May In The Summer very much revolves around its writer-director-star, Cherien Dabis, who is following up her successful 2009 debut, Amreeka, which was about the experience of Middle Eastern immigrants in America with a film whose characters go in the opposite direction.

Ms. Dabis plays May, a New York-based American author whose trip to her childhood home of Amman in Jordan for her wedding to a Palestinian American academic goes awry. Her parents (Hiam Abbass and Bill Pullman) have been divorced for 8 years but her mother, a devout Arab Christian is still agonizing over the break-up and disapproves of her daughter marrying a Muslim.  Her estranged father has married a beautiful young Indian who finds out that he is having an affair.  Meanwhile her bickering Americanized sisters (Alia Shawkat and Nadine Malouf) only further weaken May’s confidence in the wisdom of matrimony.

There is a lot going on in May In The Summer, sometimes one feels, as it takes in all the cross-cultural entanglements, too much, but it is an engagingly likeable addition to the dysfunctional family sub-genre.  Most of the frustrations with the film are in its details.
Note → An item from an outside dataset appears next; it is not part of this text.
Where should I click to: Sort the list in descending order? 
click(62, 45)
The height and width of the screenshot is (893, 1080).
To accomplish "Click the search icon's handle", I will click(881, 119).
I was struggling to understand where the film was set and therefore the political and ideological implications which are central to the story's dynamic felt opaque - it might as well have opened with a title ‘Somewhere in the Middle East’. In addition, I wasn’t sure where the sisters, who had strong American accents, came from whilst the casting of Bill Pullman, better known for his somewhat less conventional work simply throws the film off its low-key, relatively realistic axis.  
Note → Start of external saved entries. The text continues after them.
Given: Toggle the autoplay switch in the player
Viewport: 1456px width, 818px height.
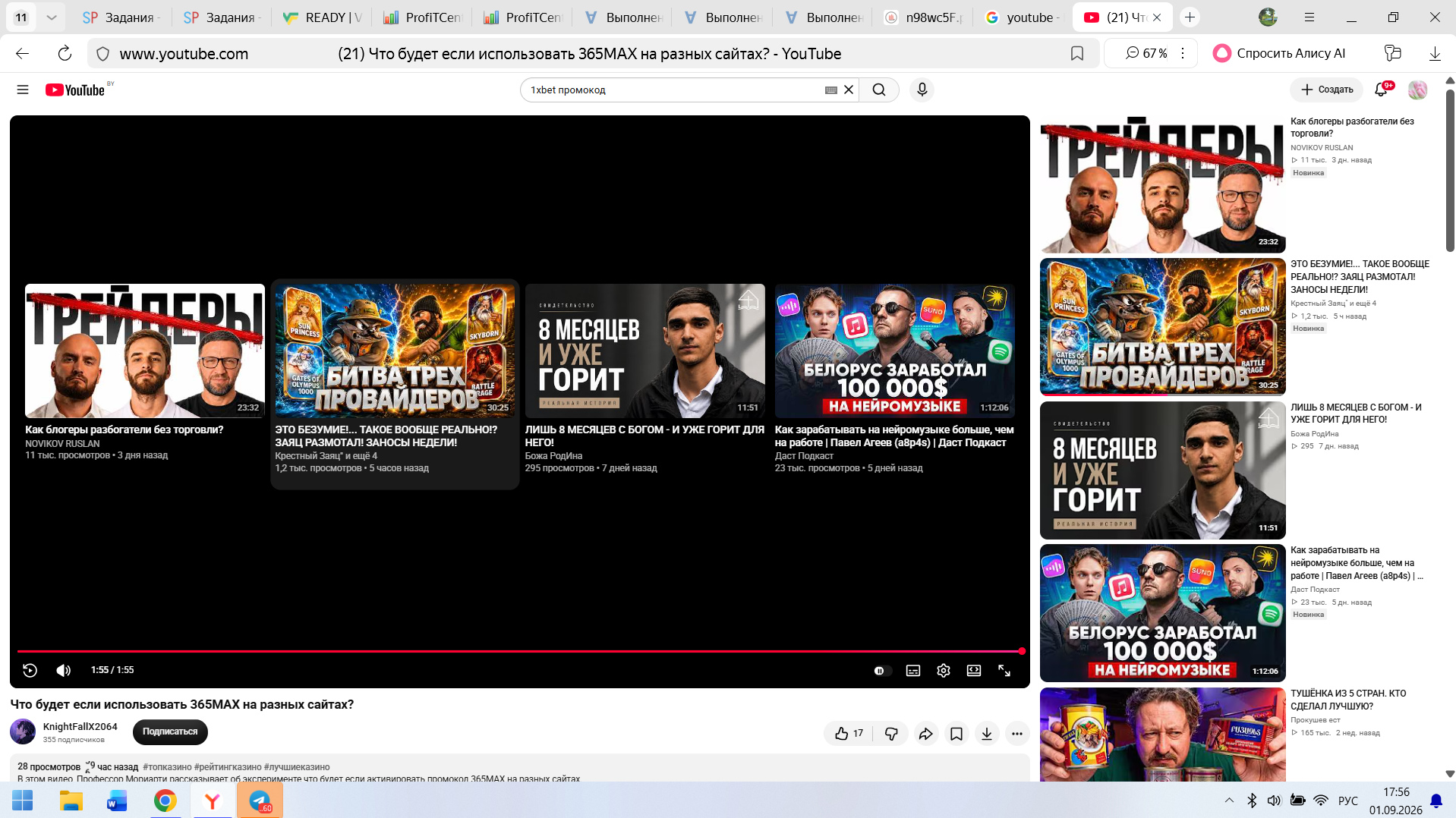Looking at the screenshot, I should click(880, 671).
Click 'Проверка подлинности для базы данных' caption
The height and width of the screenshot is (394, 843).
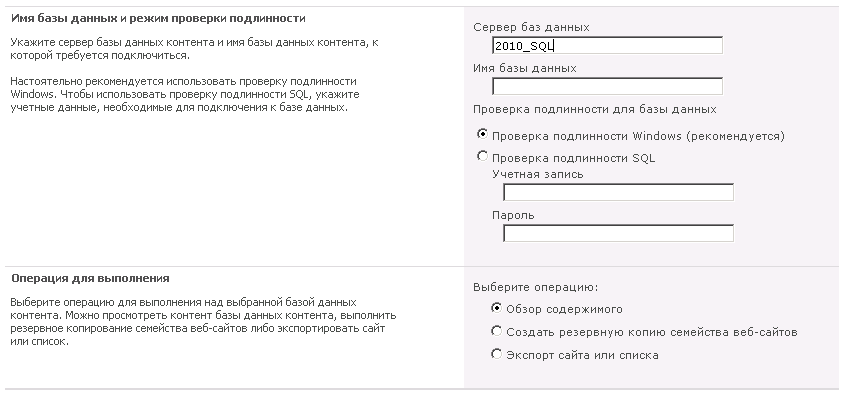(595, 109)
There are other niggles: the character of May, well interpellated in her Western gender identity,  hardly seems to be one who would have authored a book on the Israeli-Palestinian conflict, which surprisingly everyone seems to have read, and the film’s climactic revelation is awkwardly handled. But for all that, May In The Summer is a quietly charming film. Much of this is down to Ms. Dabis herself who in her debut as an actress gives a charismatic performance as the independent but vulnerable central character.  Hiam Abbass (who had been in Amreeka) is, as always, a convincing performer but all the cast are effective.

No doubt the film has an autobiographical aspect and it works best on the personal level, feeling as if it is steeped in real experience. When it tries to marry this to the broader political, religious and cultural issues involved in May’s situation it is less effective. For all that, there is enough talent here to make one hope that Ms.Dabis has more stories to tell.